Report only the number of lines in this material that include "computer".
Top of MATERIAL FOR THIS EXERCISE
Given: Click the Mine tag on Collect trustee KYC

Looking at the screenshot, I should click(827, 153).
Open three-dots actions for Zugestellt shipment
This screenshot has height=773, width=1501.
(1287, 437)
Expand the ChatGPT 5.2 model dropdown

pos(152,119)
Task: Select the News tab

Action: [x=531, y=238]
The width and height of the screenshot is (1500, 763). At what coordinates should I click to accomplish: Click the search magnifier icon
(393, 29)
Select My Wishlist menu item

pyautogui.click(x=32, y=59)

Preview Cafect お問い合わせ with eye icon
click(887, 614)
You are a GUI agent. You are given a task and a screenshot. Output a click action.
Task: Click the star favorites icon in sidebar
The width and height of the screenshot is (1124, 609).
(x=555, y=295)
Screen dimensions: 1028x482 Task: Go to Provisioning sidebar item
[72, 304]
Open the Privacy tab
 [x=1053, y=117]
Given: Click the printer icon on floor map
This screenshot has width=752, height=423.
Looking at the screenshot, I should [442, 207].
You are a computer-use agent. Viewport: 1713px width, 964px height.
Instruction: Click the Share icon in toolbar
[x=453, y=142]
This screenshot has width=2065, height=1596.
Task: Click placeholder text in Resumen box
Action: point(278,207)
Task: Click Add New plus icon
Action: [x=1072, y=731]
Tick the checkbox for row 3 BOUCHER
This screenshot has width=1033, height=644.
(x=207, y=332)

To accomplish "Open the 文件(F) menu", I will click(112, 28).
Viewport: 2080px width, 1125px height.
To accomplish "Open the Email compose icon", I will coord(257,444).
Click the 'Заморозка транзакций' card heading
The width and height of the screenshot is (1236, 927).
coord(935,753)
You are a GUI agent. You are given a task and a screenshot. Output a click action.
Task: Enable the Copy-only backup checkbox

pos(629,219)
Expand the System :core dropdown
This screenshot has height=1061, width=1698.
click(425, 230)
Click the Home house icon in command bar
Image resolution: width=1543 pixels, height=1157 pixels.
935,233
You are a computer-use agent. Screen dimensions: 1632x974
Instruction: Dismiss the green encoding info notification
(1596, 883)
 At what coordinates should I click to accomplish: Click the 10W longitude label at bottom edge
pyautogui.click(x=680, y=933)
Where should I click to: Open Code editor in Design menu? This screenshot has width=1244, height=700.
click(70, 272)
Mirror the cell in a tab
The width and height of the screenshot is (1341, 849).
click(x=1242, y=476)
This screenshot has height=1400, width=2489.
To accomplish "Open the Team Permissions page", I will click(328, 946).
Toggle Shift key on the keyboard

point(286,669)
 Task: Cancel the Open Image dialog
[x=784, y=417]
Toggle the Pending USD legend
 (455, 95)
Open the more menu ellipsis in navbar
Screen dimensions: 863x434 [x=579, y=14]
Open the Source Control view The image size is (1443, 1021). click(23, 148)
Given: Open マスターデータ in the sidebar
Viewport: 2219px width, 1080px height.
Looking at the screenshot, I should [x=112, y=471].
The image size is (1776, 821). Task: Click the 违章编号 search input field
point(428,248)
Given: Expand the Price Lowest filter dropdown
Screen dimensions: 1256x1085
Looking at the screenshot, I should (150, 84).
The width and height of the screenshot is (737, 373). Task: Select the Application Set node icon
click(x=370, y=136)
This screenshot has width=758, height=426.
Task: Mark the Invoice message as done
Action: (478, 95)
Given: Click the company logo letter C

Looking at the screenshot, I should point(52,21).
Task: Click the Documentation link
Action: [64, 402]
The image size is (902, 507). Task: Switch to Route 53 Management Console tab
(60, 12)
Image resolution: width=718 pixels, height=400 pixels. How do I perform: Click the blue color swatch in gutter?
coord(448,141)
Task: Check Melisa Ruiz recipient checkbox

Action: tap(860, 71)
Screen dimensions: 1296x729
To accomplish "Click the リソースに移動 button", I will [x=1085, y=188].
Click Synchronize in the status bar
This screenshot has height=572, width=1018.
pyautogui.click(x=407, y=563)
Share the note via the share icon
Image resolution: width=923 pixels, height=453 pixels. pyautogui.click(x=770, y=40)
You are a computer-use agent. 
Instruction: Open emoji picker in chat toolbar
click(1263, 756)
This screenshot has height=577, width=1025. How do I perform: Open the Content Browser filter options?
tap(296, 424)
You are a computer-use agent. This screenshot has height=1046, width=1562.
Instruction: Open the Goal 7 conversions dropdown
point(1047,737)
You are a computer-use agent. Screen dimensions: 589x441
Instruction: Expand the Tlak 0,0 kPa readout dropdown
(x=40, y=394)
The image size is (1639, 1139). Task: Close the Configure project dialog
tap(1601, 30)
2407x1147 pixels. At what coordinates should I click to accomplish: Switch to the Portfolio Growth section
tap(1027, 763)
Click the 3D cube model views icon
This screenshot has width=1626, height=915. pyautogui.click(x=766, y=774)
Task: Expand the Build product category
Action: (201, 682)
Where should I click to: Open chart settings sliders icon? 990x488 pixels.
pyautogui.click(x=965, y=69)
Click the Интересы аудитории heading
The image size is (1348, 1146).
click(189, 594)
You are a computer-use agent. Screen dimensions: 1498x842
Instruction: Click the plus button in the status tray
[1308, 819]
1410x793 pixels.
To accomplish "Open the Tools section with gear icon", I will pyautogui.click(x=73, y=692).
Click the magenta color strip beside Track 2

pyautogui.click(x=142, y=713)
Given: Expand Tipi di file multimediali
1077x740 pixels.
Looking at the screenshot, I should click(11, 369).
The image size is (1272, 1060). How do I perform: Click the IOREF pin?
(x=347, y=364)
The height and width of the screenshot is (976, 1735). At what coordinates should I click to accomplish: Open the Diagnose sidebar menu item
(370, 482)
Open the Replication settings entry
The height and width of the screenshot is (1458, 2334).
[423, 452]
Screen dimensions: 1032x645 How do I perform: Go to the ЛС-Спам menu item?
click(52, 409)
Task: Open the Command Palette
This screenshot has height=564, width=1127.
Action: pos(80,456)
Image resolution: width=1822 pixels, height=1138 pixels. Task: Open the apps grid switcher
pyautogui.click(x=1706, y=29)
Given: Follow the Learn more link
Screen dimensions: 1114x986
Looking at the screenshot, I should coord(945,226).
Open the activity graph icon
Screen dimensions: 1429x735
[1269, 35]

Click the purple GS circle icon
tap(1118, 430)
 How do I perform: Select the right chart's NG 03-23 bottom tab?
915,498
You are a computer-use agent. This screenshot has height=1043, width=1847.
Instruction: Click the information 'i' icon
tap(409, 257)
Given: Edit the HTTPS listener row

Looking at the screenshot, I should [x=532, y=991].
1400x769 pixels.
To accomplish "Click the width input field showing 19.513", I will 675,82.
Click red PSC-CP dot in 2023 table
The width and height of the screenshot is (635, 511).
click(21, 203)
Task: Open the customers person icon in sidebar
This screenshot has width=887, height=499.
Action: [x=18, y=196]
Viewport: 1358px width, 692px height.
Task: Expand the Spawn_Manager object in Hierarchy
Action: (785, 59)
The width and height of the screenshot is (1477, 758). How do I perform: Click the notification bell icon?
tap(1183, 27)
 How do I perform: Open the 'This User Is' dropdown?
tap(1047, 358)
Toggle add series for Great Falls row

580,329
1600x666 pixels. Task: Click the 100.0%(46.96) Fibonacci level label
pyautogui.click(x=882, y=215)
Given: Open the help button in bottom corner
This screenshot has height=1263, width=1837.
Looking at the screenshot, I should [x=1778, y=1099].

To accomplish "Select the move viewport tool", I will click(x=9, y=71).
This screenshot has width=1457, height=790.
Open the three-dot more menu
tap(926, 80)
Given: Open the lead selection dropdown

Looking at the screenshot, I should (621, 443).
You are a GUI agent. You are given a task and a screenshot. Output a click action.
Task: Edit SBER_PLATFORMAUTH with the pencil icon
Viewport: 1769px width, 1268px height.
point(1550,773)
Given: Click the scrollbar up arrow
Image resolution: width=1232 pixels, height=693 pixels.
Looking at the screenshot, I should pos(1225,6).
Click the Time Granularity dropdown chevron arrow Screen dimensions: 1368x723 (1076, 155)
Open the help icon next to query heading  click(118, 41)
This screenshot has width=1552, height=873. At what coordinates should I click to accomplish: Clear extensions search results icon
Bottom of MATERIAL FOR THIS EXERCISE
◆ **WRITTEN REPLY**:
7